Vivier de collectionneurs privés, la Suisse s’est aussi distinguée depuis une trentaine d’années par ses collections d’entreprise tournées vers l’art le plus contemporain. État des lieux.

Les collections d’entreprise se sont construites par vagues successives en Suisse. À la première lame de fond des décennies 1950 à 1970, succède dans les années 1980-1990 une phase plus structurée, et sans doute plus stratégique. Au rang des pionniers figure la société d’assurances Nationale Suisse, laquelle a débuté sa collection dans les années 1940, talonnée de près par un autre assureur, la Bâloise, dont l’ensemble d’œuvres sur papier, initié en 1950, compte aujourd’hui quelque 1 400 œuvres. Les collections de la coopérative Migros et de la Banque du Gothard, commencées respectivement en 1957 et 1968, forment le reste de la quadrille. Entamée voilà trente ans, et renforcée avec le rachat en 2000 de la société de courtage américaine PaineWebber, elle-même propriétaire d’une fabuleuse collection de pop art, UBS appartient à la seconde génération des collections d’entreprise helvétiques. Lorsque Swiss Re, leader mondial dans la réassurance, initie sa collection en 1986, la pratique est entrée dans les mœurs. « À l’époque, près de 60 % des sociétés suisses étaient engagées dans une forme ou une autre de collection », indique Anne Keller, responsable de la communication de Swiss Re.

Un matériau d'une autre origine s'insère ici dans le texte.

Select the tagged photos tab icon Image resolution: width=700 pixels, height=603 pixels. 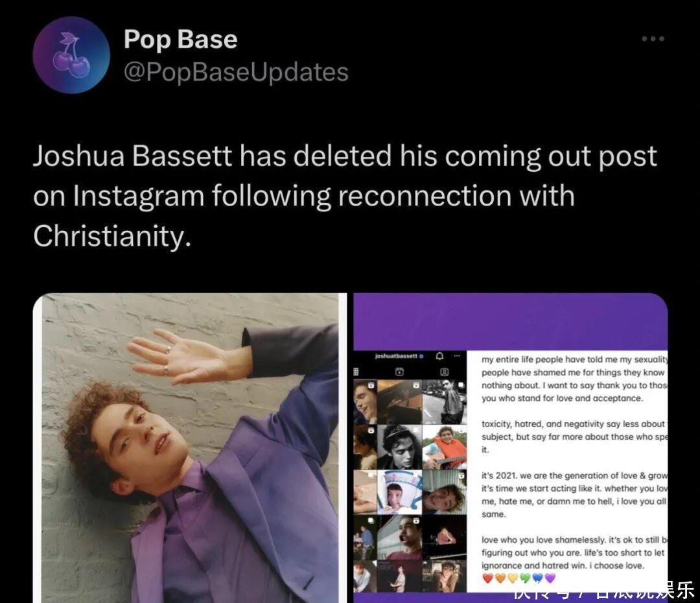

L’aiguillon est généralement donné par un dirigeant « éclairé », souvent lui-même collectionneur, ainsi pour la collection de la maison d’édition zurichoise Ringier. Chez Nationale Suisse, l’impulsion revient à l’ancien directeur Hans Theler, également amateur d’art. De même, la collection de la Banque du Gothard fut lancée conjointement par son vice-président Carlo von Castelberg et son adjoint Rudolf Hanhart. Le fondateur de Migros, Gottlieb Duttweiler, fut l’accoucheur de la collection de la coopérative. Vers le milieu des années 1970, la firme fait appel à Urs Raussmüller pour optimiser le fonds. Celui-ci crée un premier espace « INK » (Halle für Internationale Neue Kunst), avant-goût du musée ouvert en 1996 sous la direction de Rein Wolfs. Axé sur l’art minimal, le profil a évolué ces dernières années vers la jeune garde de l’art actuel, représentée par Urs Fischer, Mathilde ter Heijne ou Banks Violette. La collection de la banque BSI est enfin née en 2000 à Lugano grâce au volontarisme de son P.-D. G., le collectionneur Alfredo Gysi. Initié avec un noyau de cinq artistes, Daniel Buren, Mario Merz, Giulio Paolini, Tony Cragg et John Chamberlain, l’ensemble constitué de trois cents pièces reflète pour une part le goût de son fondateur. L’arrivée d’un curateur en 2004 a toutefois réorienté le fonds vers de plus jeunes artistes comme Liam Gillick ou Franz Ackermann, tout en gardant à l’esprit la génération des maîtres.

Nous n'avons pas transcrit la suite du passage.